- CHALLENGES -
1. In the letter about slimming down the monarchy, which two characters in King Lear use Lear's rowdy night in the castle as a pretext to rob him of his knights?
2. Reproduce the part of the letter about the monarchy starting at "Royal travails" and ending at "turn to tragedy.", swapping "farce" for "comedy".

- PASSAGE TO READ -
+++

Letters: Slimming down the monarchy will only hasten its decline

24 January 2020

10:00 PM

24 January 2020

10:00 PM

Royal travails

Sir: The travails of the royal family outlined by Penny Junor (‘In check’, 18 January) may be public theatre but that does not make the suggestion to ‘slim down’ the monarchy any less dangerous. It might be farce now but it could turn to tragedy.

Remember King Lear, where Goneril and Regan use Lear’s rowdy night in the castle as a pretext to begin robbing him of his knights and independence, leaving him destitute and mad. ‘What need you five and 20, or ten, or five, to follow in a house where twice so many have a command to tend you? What need one?’

An embarrassing time for royals in the media prompts calls to retrench the monarchy, but once you take something you set up the trend of taking more, to the end of leaving the institution wholly at the mercy of a greater number of insincere politicians who see bleating to the press about royal economy as a cynical way of advancing their own careers.

+++

- DATASET ENTRIES -
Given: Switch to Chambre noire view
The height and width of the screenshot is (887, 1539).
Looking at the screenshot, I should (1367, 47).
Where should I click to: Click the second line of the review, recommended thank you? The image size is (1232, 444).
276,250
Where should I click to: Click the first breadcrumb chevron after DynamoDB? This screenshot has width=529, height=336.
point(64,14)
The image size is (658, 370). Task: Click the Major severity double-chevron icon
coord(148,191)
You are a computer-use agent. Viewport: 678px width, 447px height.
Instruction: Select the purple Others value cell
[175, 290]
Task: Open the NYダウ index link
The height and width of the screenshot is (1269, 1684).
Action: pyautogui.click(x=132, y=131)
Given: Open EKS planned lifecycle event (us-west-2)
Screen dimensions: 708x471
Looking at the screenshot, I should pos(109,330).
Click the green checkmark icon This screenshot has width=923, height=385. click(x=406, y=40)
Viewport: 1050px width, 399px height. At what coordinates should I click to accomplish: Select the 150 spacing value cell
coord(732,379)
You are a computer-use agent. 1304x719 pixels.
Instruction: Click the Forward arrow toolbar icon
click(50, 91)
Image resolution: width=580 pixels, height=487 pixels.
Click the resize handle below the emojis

+++

- RESULTS FOR THE EXERCISE -
1. Goneril and Regan

2.
Royal travails

Sir: The travails of the royal family outlined by Penny Junor (‘In check’, 18 January) may be public theatre but that does not make the suggestion to ‘slim down’ the monarchy any less dangerous. It might be comedy now but it could turn to tragedy.